TASK REQUIREMENTS:
Go through the lines below and copy each one that holds the string "This".

DATA SECTION:
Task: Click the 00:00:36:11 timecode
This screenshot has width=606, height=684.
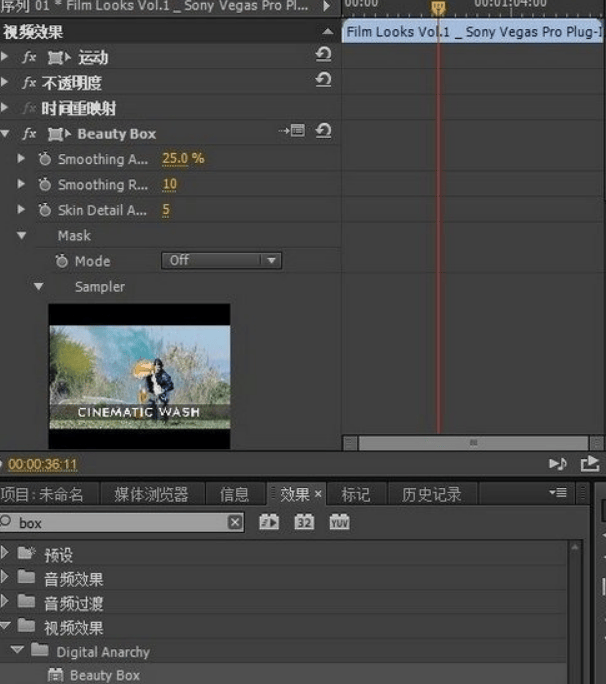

--

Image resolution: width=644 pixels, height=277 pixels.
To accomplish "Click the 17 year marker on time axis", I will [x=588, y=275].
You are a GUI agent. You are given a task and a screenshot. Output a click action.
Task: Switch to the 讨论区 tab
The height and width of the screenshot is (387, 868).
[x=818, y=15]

==

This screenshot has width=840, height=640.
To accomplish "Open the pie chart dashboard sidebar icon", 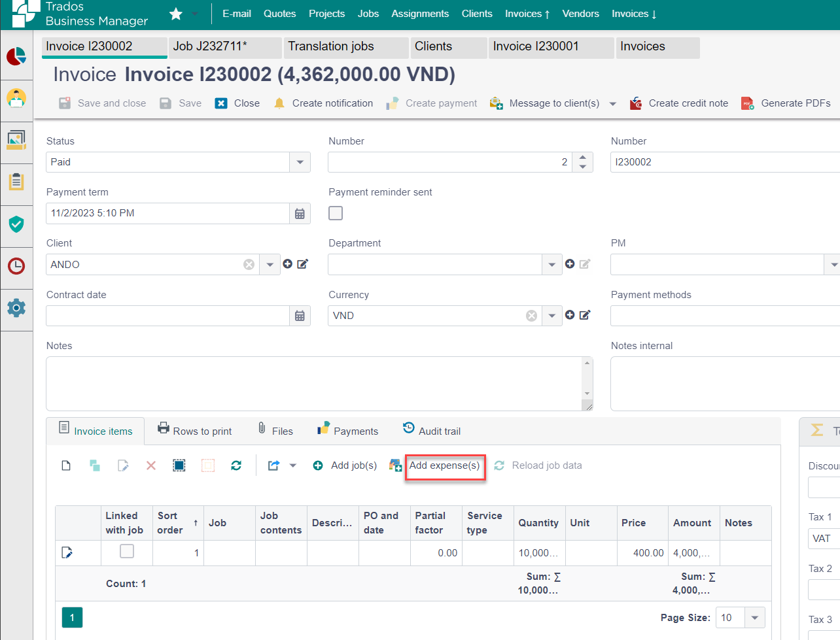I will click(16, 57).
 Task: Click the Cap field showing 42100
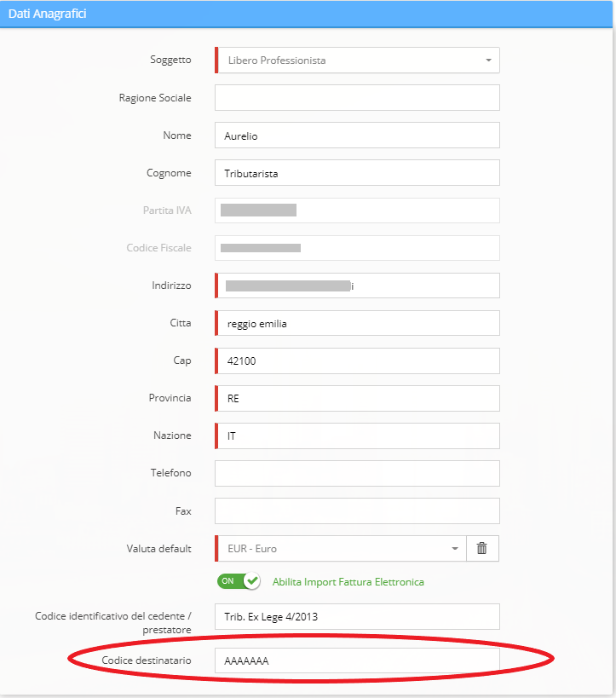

OUTPUT OF THE EXERCISE:
This screenshot has width=606, height=684.
This screenshot has width=840, height=640.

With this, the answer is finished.